Casi infalible en el cuerpo a cuerpo frente a los pesos pesados de la categoría de plata del fútbol español, al conjunto carbayón solo le envió a la lona en el ring azul el Rayo, pero en sus últimos combates ha echado en falta contundencia en sus acometidas para noquear a los púgiles del segundo escalón de la tabla en sus combates más recientes. «Cuando hemos jugado con equipos de arriba se nos ha dado mejor en casa y con los equipos de abajo nos ha costado más», reconocía ayer Mossa, que recela de su exequipo y el contexto clasificatorio en el que llegará envuelto a la capital del Principado. Los tarraconenses, con el colmillo más afilado como visitantes que delante de su afición, quieren interponerse en el proceso de reconstrucción de la fortaleza oviedista, resquebrajada por las trincheras cavadas por sus últimos adversarios en el municipal ovetense.

Más Real Oviedo

La estratagema ofensiva de Juan Antonio Anquela, modificada en Lugo para reordenar a su tropa en torno a su esquema predilecto (1-4-2-3-1), regresará desde el inicio meses después al municipal ovetense para frenar los reveses sufridos ante adversarios que priorizaron el contraataque frente al intercambio de golpes. Con la salvedad del K. O. propinado al Granada, no pudieron derribar a los últimos contendientes que pugnaron contra él en el Carlos Tartiere.

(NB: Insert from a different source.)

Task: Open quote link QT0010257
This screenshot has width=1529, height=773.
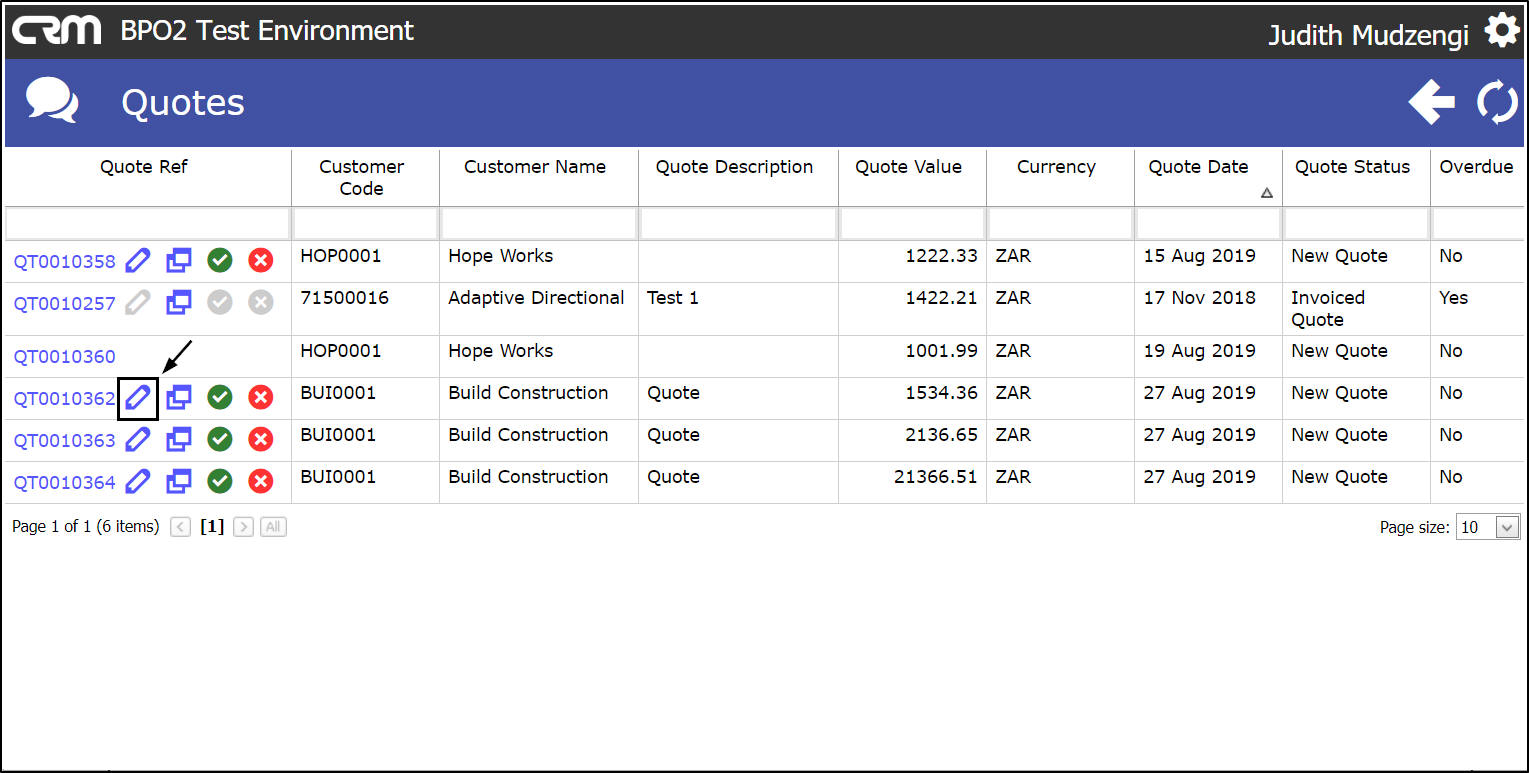Action: (x=64, y=304)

Los azules se atascaron por primera vez en este 2018 en su feudo ante el Albacete, que se cubrió con acierto para arañar un empate sin goles pese a las continuas alertas previas del entrenador oviedista. Visiblemente enfadado tras la actuación de su equipo desde su puesta en escena, desacorde a las advertencias que el jienense había formulado de manera reiterada a sus pupilos. Repetido el resultado quince días más tarde frente al Barça B tras un derechazo certero de Toché anulado por el árbitro, el gancho sobre la bocina del Córdoba en el penúltimo asalto de marzo impidió a los oviedistas levantar los brazos en señal de victoria en El Arcángel. Cruel final que sufrieron una semana después en el Carlos Tartiere a manos del Alcorcón, de nuevo otro equipo que lucha por eludir el descenso. Con más creatividad en su vanguardia, los azules buscan continuar su ascenso clasificatorio ajeno a las escaramuzas de la zona baja.